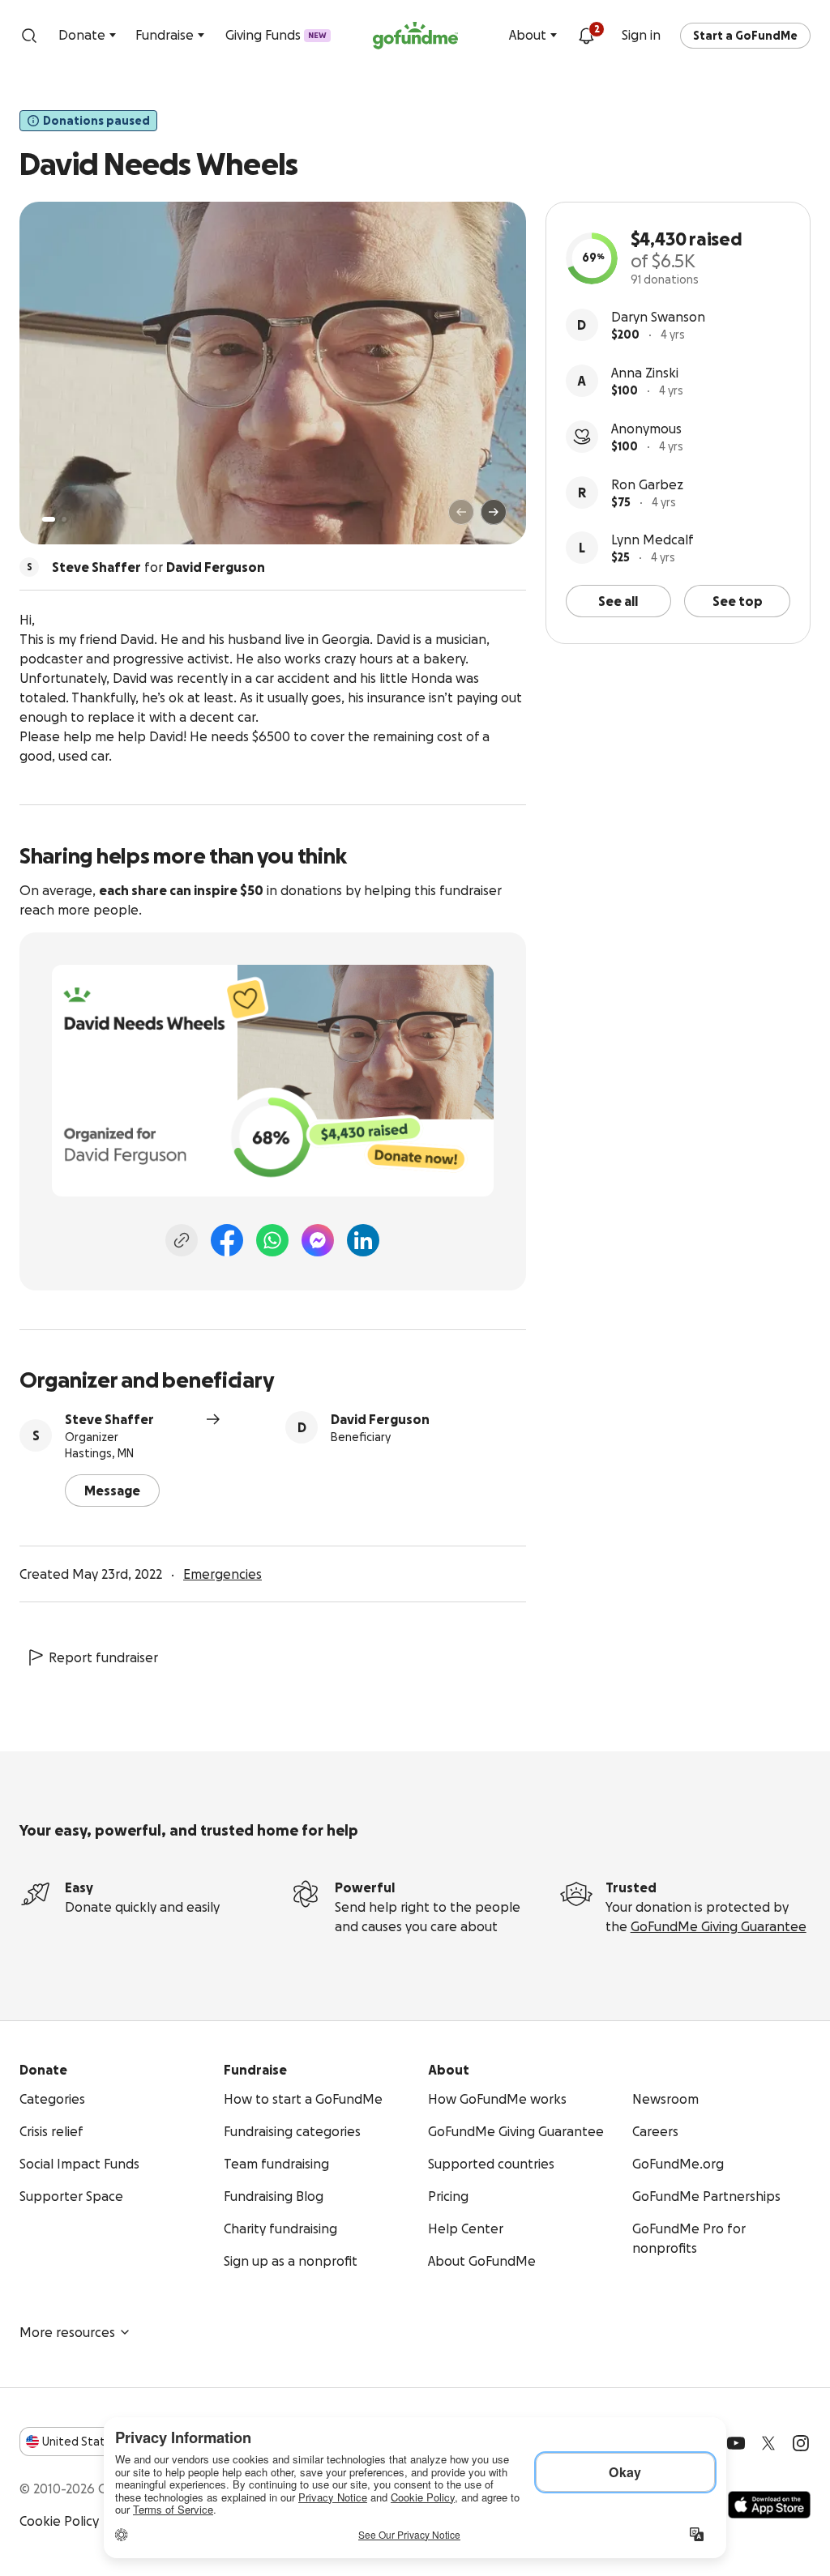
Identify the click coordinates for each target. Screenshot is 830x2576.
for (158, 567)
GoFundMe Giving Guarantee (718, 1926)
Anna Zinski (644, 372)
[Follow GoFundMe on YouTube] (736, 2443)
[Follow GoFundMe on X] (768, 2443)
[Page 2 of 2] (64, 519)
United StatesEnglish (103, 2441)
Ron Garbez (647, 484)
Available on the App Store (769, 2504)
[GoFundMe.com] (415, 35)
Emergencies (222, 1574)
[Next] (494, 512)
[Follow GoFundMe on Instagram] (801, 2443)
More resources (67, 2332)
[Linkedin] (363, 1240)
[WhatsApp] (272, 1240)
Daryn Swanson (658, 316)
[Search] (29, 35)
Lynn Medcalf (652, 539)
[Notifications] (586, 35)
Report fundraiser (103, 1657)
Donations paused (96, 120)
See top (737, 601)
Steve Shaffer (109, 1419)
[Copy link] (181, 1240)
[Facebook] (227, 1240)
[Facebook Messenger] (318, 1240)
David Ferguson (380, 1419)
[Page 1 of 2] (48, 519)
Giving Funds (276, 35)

[Activity]: Your answer should be a single number: how many lines of the material contain "Giving".

[Exercise output]: 2